=== Your task ===
No picture should appear in the copy. Transcribe exactly, and only, the lines from the one with "683x1024 pixels." through the last line of the data below.

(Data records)
+--
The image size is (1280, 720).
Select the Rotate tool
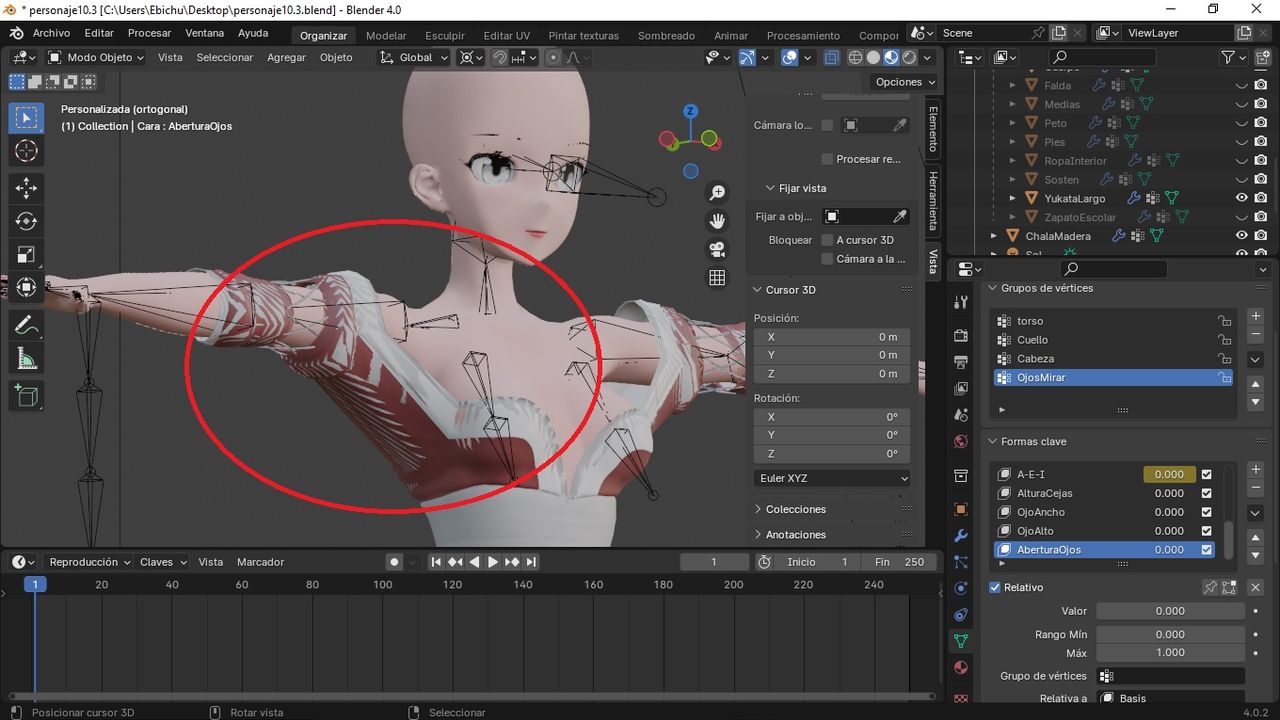coord(26,221)
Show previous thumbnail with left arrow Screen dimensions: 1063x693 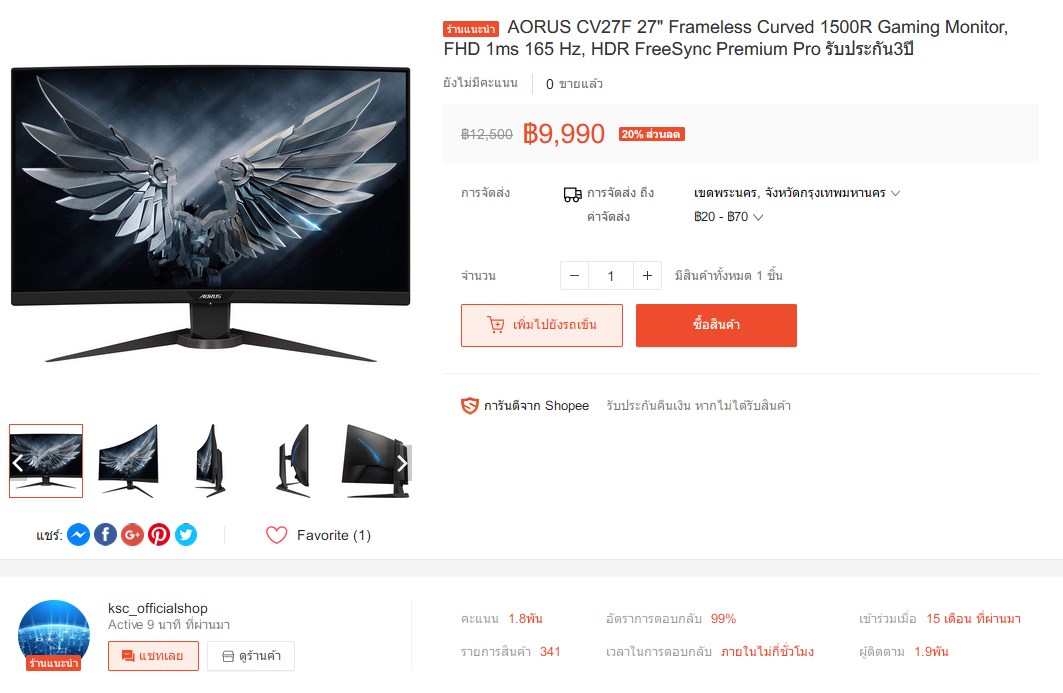click(18, 463)
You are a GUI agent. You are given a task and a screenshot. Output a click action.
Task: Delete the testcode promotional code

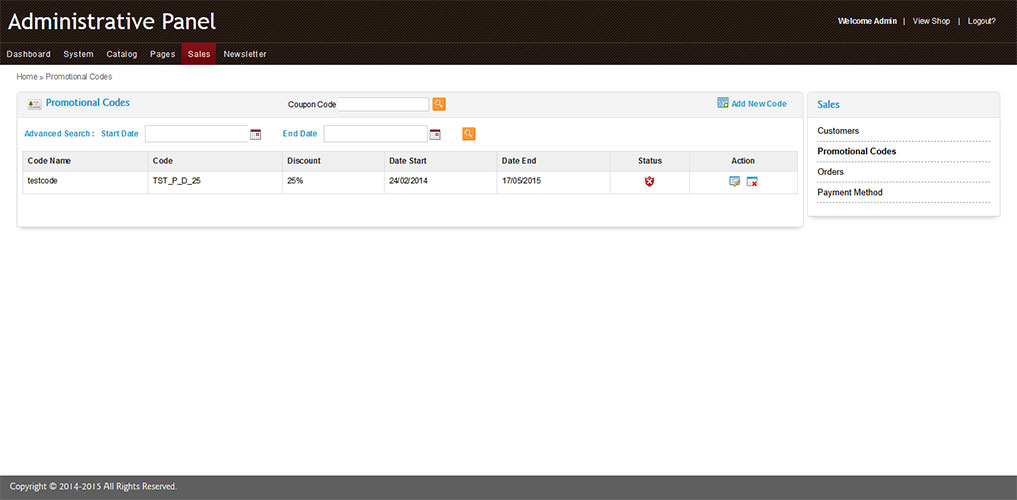[752, 181]
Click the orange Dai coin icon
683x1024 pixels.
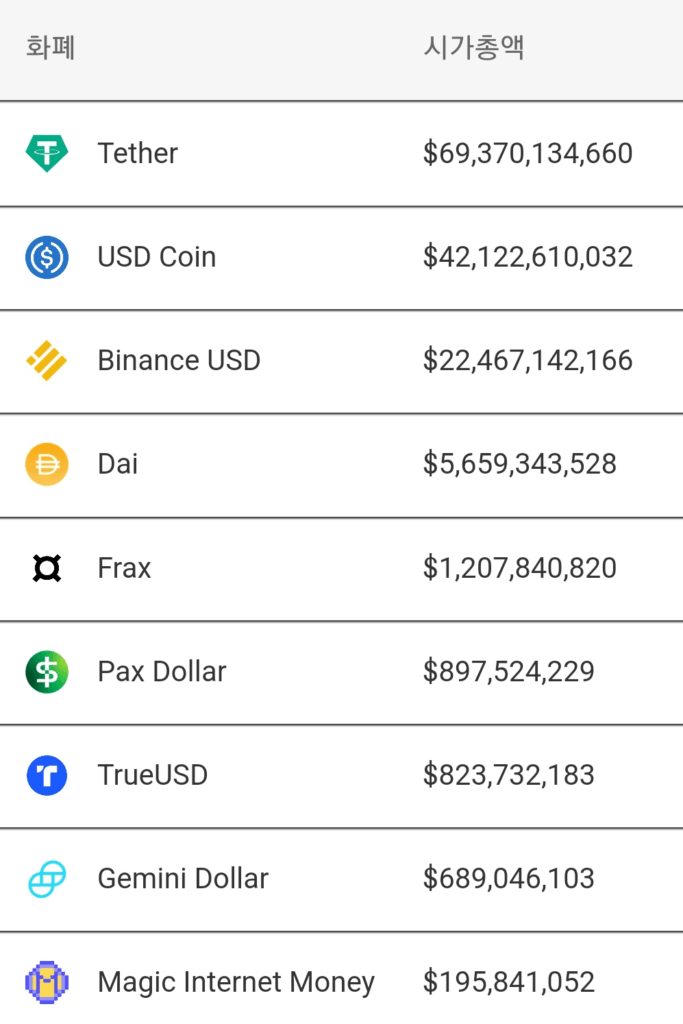point(46,464)
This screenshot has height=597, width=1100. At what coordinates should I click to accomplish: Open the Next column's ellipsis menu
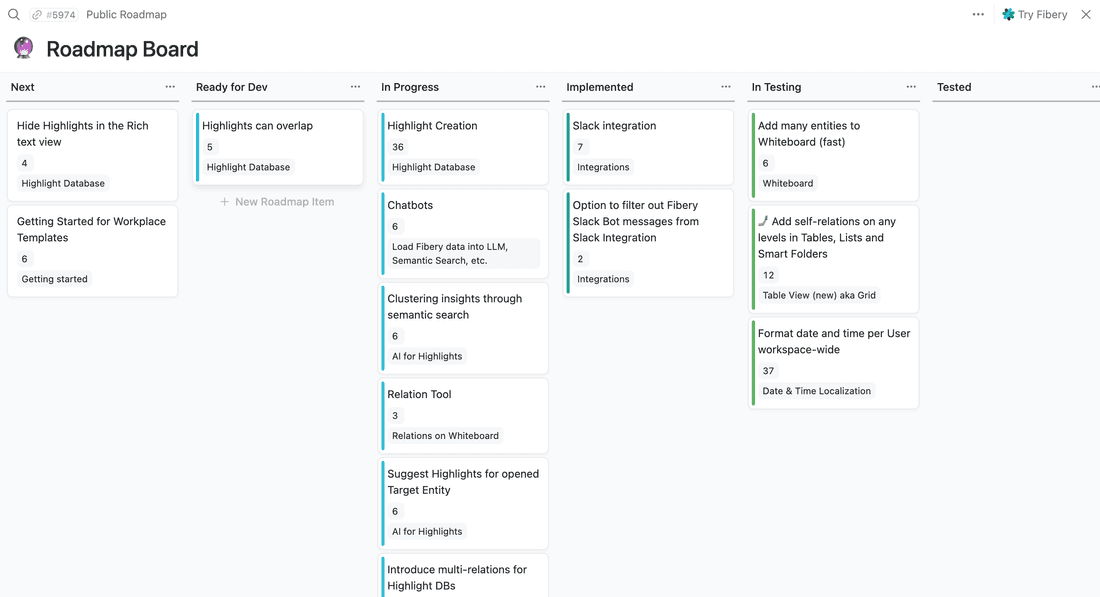pos(169,87)
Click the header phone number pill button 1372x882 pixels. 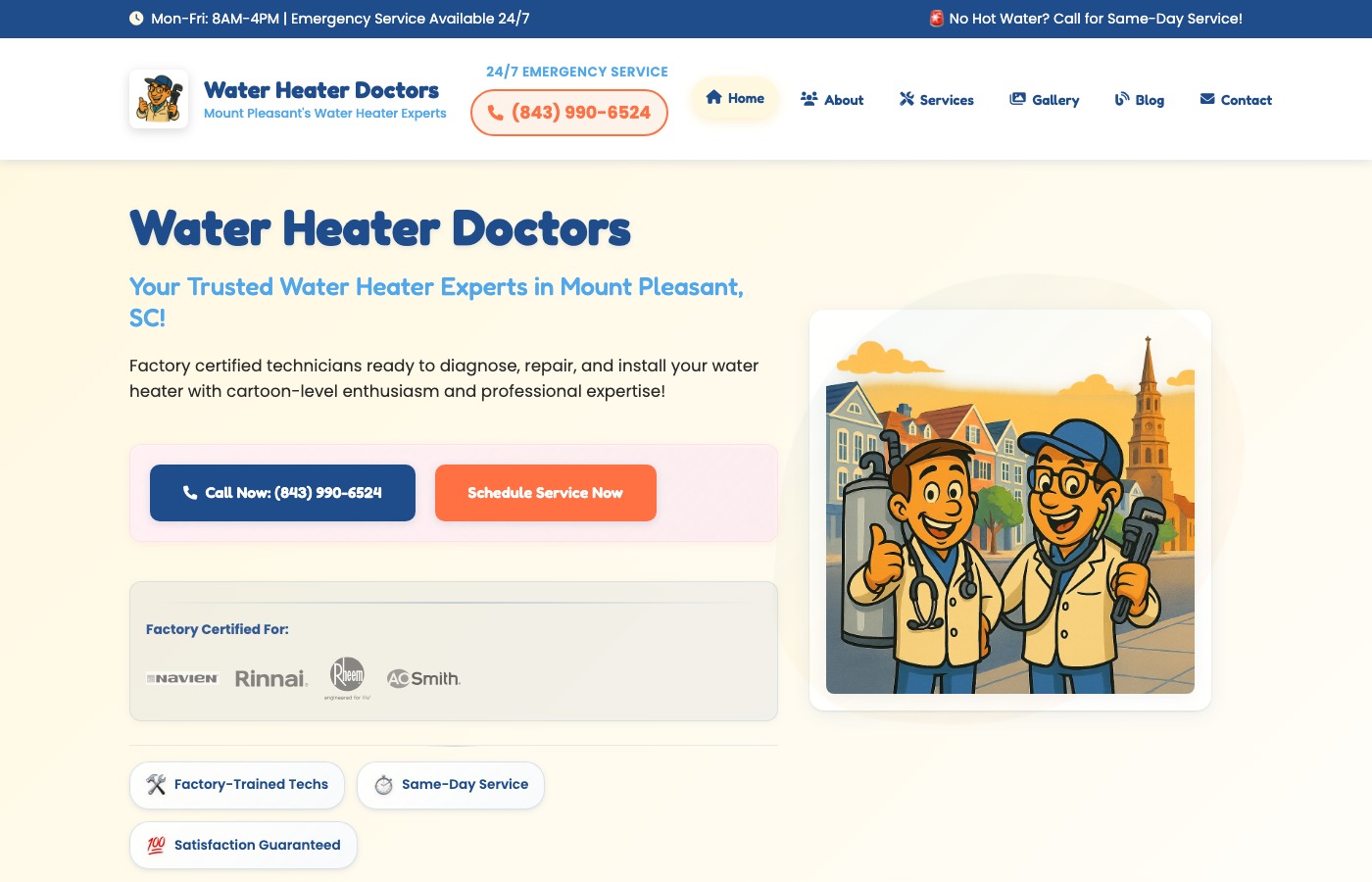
+--
=== Response area ===
683x1024 pixels.
point(46,464)
This screenshot has height=597, width=1100. At what coordinates should I click to accomplish: Open the Next column's ellipsis menu
pos(169,87)
Click the header phone number pill button 1372x882 pixels. 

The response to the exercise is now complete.